Memory Usage Warning Levels
Set buffer pool monitoring at 85% memory usage, not arbitrary percentages. Calculate this as: (Innodb_buffer_pool_pages_data / Innodb_buffer_pool_pages_total) * 100. Most small applications work efficiently until buffer pool pressure forces frequent disk reads.
Monitor Created_tmp_disk_tables versus Created_tmp_tables. Ratios above 25% indicate insufficient tmp_table_size or complex queries requiring disk-based temporary storage.
Connection Limit Thresholds
Alert at 70% of max_connections, not 90%. Connection exhaustion happens quickly, and you need time to investigate before complete failure. A web application supporting 50 concurrent users typically needs 100-150 database connections accounting for connection pooling and background processes.
For teams using our knowledge base guidance, correlate connection spikes with web traffic patterns to identify normal versus problematic usage.
Common Performance Bottlenecks System Monitoring Can Catch
Database problems often manifest as system-level symptoms before affecting application metrics. Understanding these patterns helps small teams diagnose issues without deep MySQL expertise.
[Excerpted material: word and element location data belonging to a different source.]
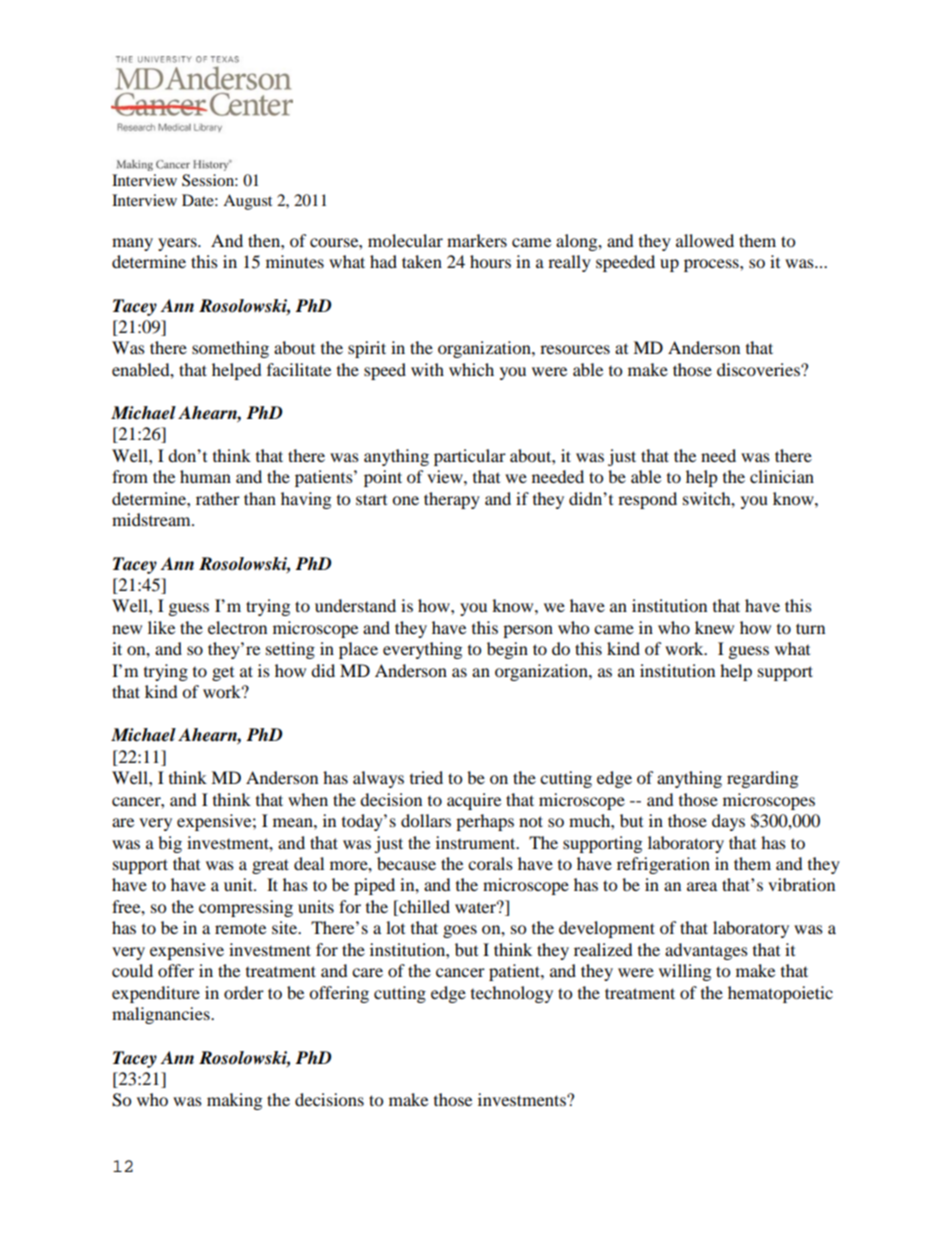 The height and width of the screenshot is (1233, 952). I want to click on making, so click(234, 1101).
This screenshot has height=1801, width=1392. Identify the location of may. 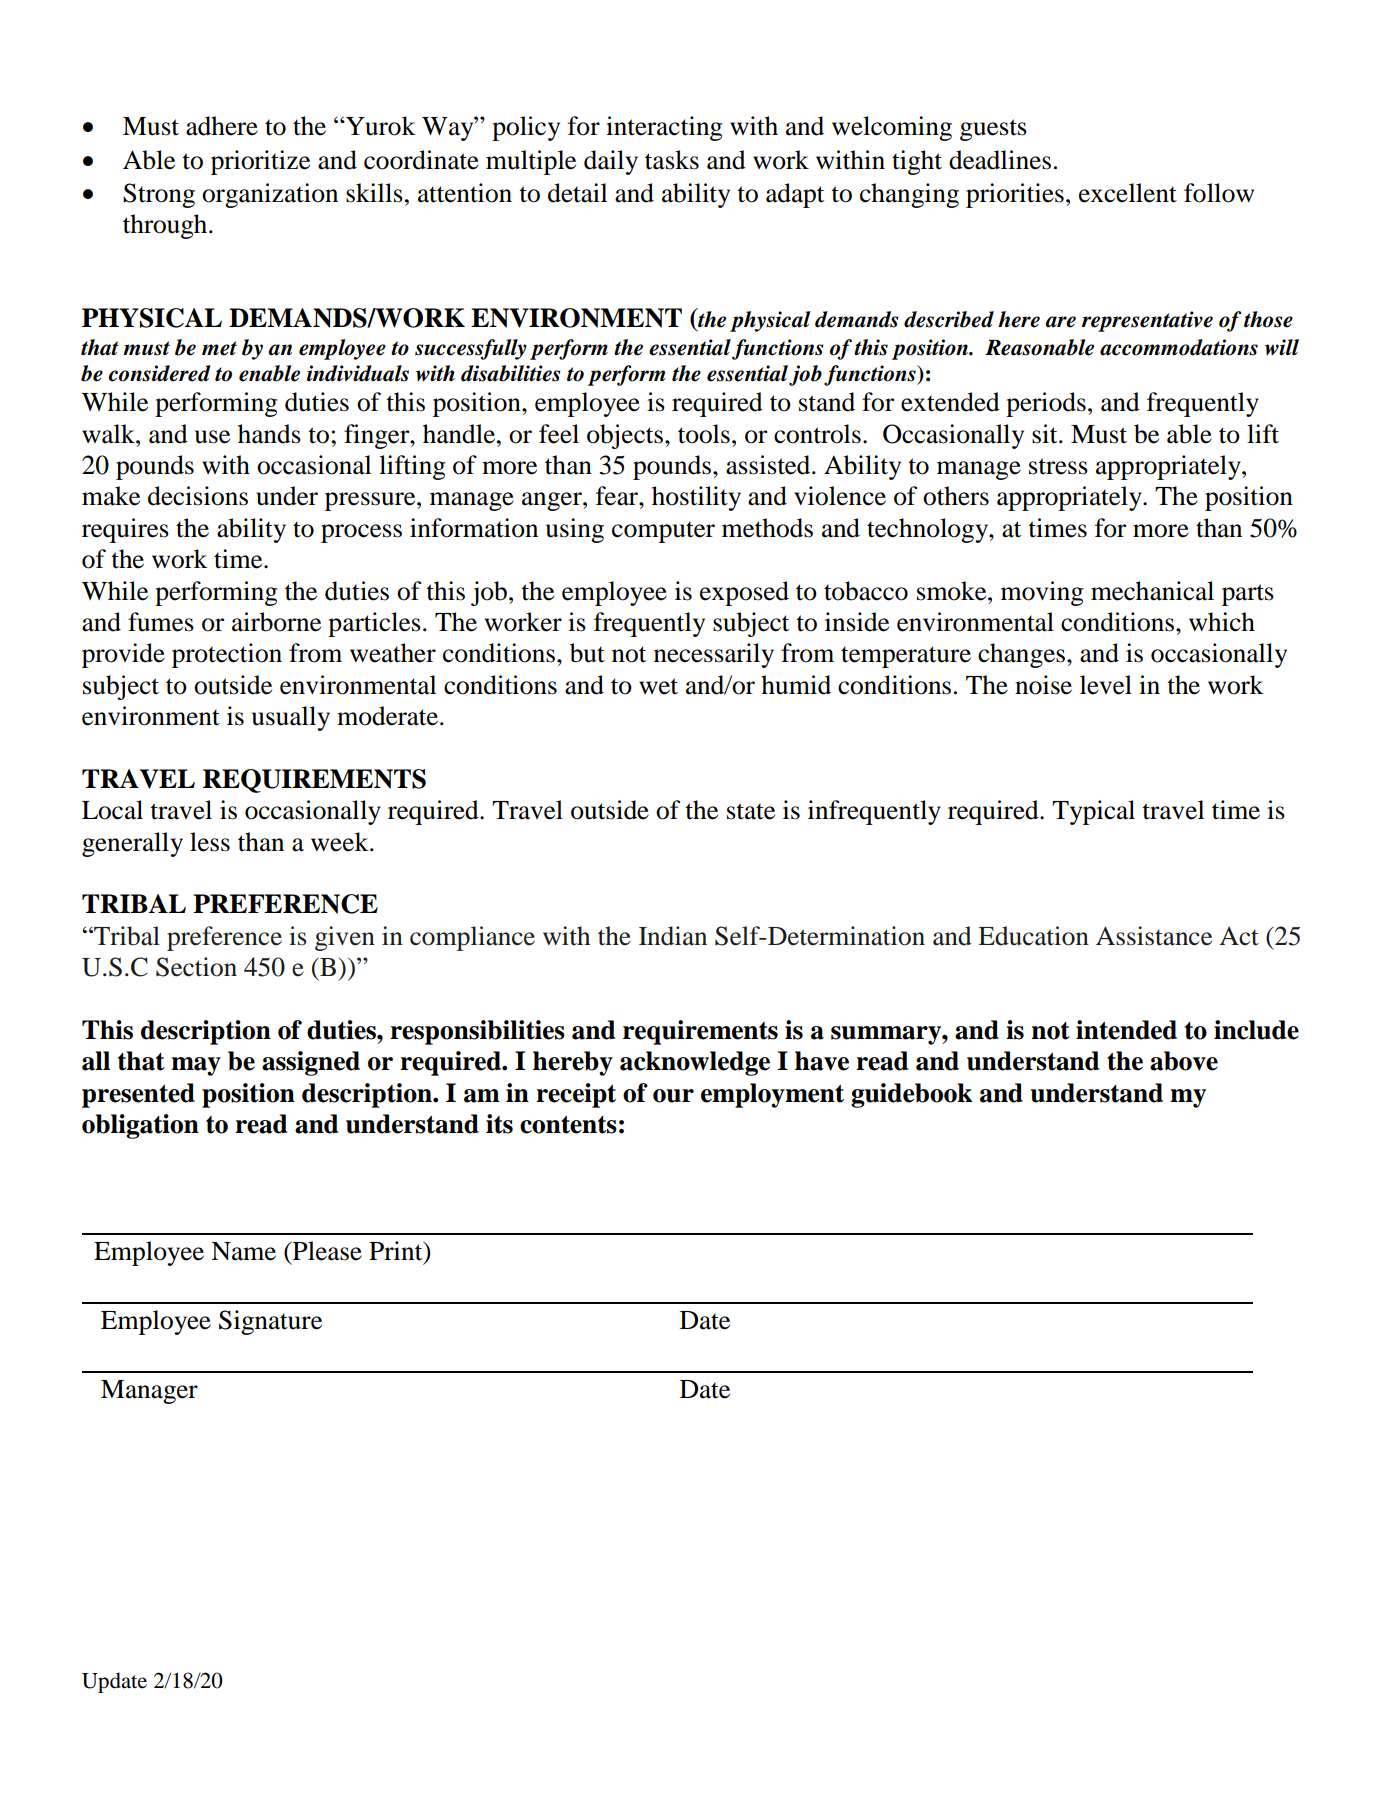
(196, 1066).
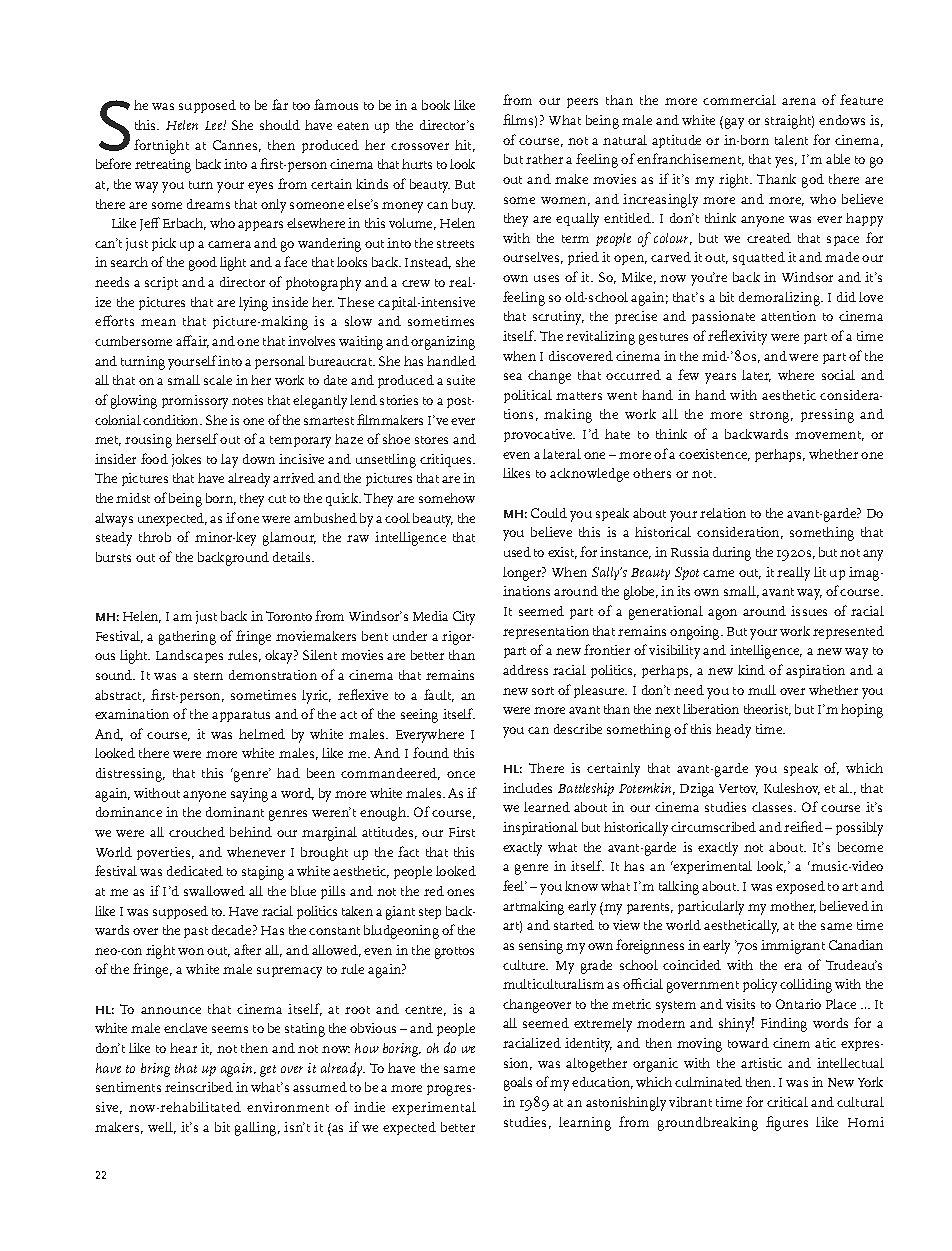  I want to click on suite, so click(461, 380).
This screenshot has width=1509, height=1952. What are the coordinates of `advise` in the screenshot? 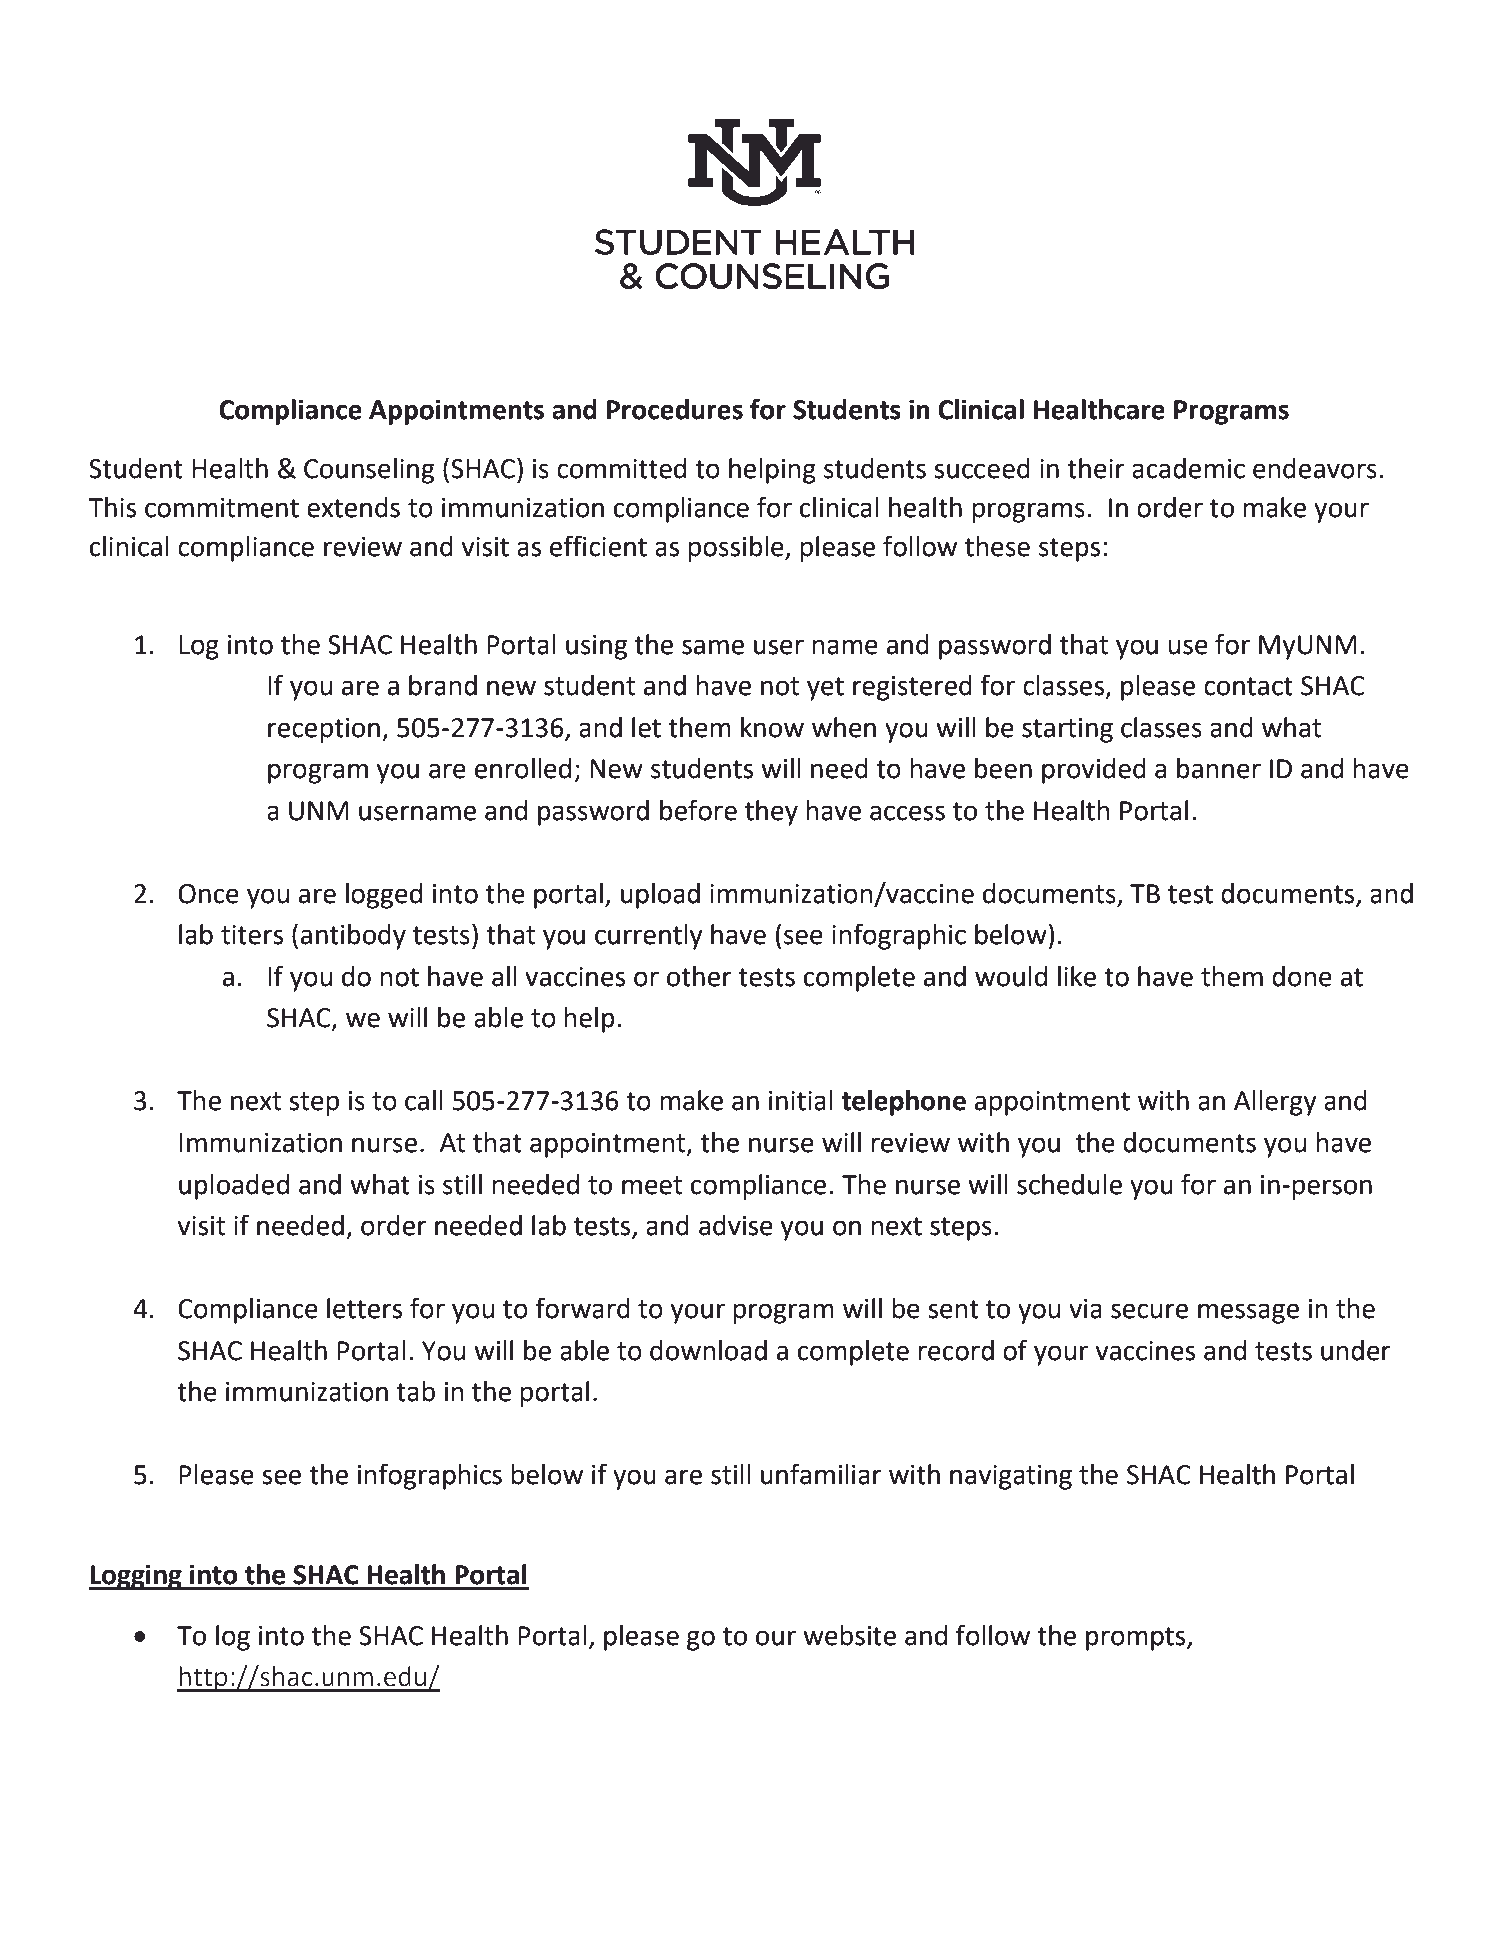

Disk I/O Saturation Patterns
MySQL I/O problems create distinctive system signatures. Watch for sustained disk queue depths above 10 combined with MySQL's Innodb_data_pending_reads increasing steadily.
Temporary table creation causes I/O spikes when tmp_table_size is exceeded. Monitor /tmp disk usage alongside MySQL's temporary table metrics to catch runaway query optimisation problems.
Lock Contention Detection
Database lock waits appear as CPU context switching spikes without corresponding CPU usage increases. Monitor system load average increases that don't correlate with processor utilisation.
InnoDB deadlocks increment Innodb_deadlocks while creating characteristic patterns in MySQL's error log. Simple log parsing catches these before applications start timing out.
Server Scout's lightweight monitoring approach means you can track both system-level indicators and database-specific metrics without the resource overhead of heavyweight monitoring agents. Our alerting system lets you correlate MySQL connection exhaustion with infrastructure load patterns, providing context that pure database monitoring misses.
Small teams succeed with database monitoring by starting simple, focusing on connection health and query performance, then expanding monitoring as expertise grows. MySQL's built-in tools provide comprehensive visibility without enterprise software complexity or costs.
FAQ
How often should I check MySQL metrics without impacting performance?
Check connection counts and buffer pool statistics every 60 seconds. Slow query logs and detailed Performance Schema analysis can run every 5-10 minutes. These intervals catch problems quickly while adding negligible overhead.
What's the most important single metric for small teams to monitor?
Monitor Threads_connected as a percentage of max_connections. Connection exhaustion causes complete application failures, while most other MySQL problems degrade performance gradually.
Can I monitor multiple MySQL instances effectively without dedicated database tools?
Yes, simple scripting with mysqladmin works across multiple instances. Use SSH key authentication to collect metrics from remote servers, then aggregate results in your monitoring dashboard.